Probabilmente questo scetticismo generale fu il motivo principale per il quale il lavoro di un professore americano di fisiologia e farmacologia presso la Washington University di St. Luis, nel Missouri, il dottor Charles C. Guthrie, che aveva eseguito un esperimento simile a Demikhov nel 1908, non ebbe alcun seguito tra i suoi colleghi americani.

Tutto cambiò dopo che le notizie del successo di Demikhov raggiunsero gli Stati Uniti. Negli anni Sessanta, grazie anche alla Politica del Disgelo, i medici americani iniziarono a viaggiare frequentemente in Urss per conoscere le tecniche innovative utilizzate dai chirurghi sovietici. Una delle innovazioni chiave, successivamente adottate negli Stati Uniti, in Canada e in Giappone, era l’uso di cucitrici per comprimere le vene e le arterie durante le operazioni, che ha ridotto drasticamente il tempo necessario per un intervento chirurgico, aumentando notevolmente le probabilità di un risultato positivo.

Già entro il 1962,  l’opinione generale della comunità medica statunitense era mutata, e i medici americani, che avevano visto Demikhov al lavoro, ritenevano ormai che presto sarebbe stato possibile trapiantare in sicurezza gli organi umani da una persona all’altra evitando rigetti causati dai sistemi immunitari dei pazienti.
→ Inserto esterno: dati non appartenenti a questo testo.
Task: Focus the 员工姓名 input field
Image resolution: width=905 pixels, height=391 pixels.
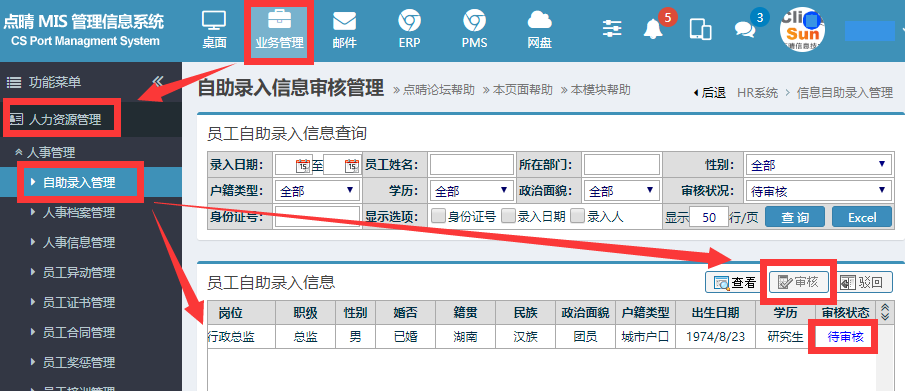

Gli ultimi anni di un medico geniale

Nel 1965 Demikhov partecipò a una conferenza medica dove propose di creare una “banca degli organi”, dove conservarli per i bisogni dei chirurghi. La proposta, futuristica, impensabile al tempo, fece infuriare gli accademici sovietici che criticarono Demikhov e chiesero la chiusura del suo laboratorio.

La delusione per la contrarietà dei colleghi ai suoi progetti compromise la salute del medico, ricordò più tardi la moglie. Sebbene Demikhov mantenesse la posizione di direttore presso il Centro per la riproduzione umana del Ministero della Salute russa, i suoi sforzi nella ricerca sul trapianto di organi diminuirono e la fama internazionale scomparve.

Questo pionieristico scienziato è morto in un piccolo appartamento nella periferia di Mosca nel 1998, all’età di 82 anni. Il vero valore dei suoi esperimenti, osservati con sospetto dalle élite mediche sovietiche, è stato riconosciuto dallo Stato russo alla fine della sua vita: a Demikhov è stato assegnato nel 1998, anno della sua morte, l’Ordine al merito per la Patria. Le tante persone che oggi vivono grazie a un trapianto di organi, tuttavia, sono il miglior riconoscimento del lavoro del leggendario medico sovietico.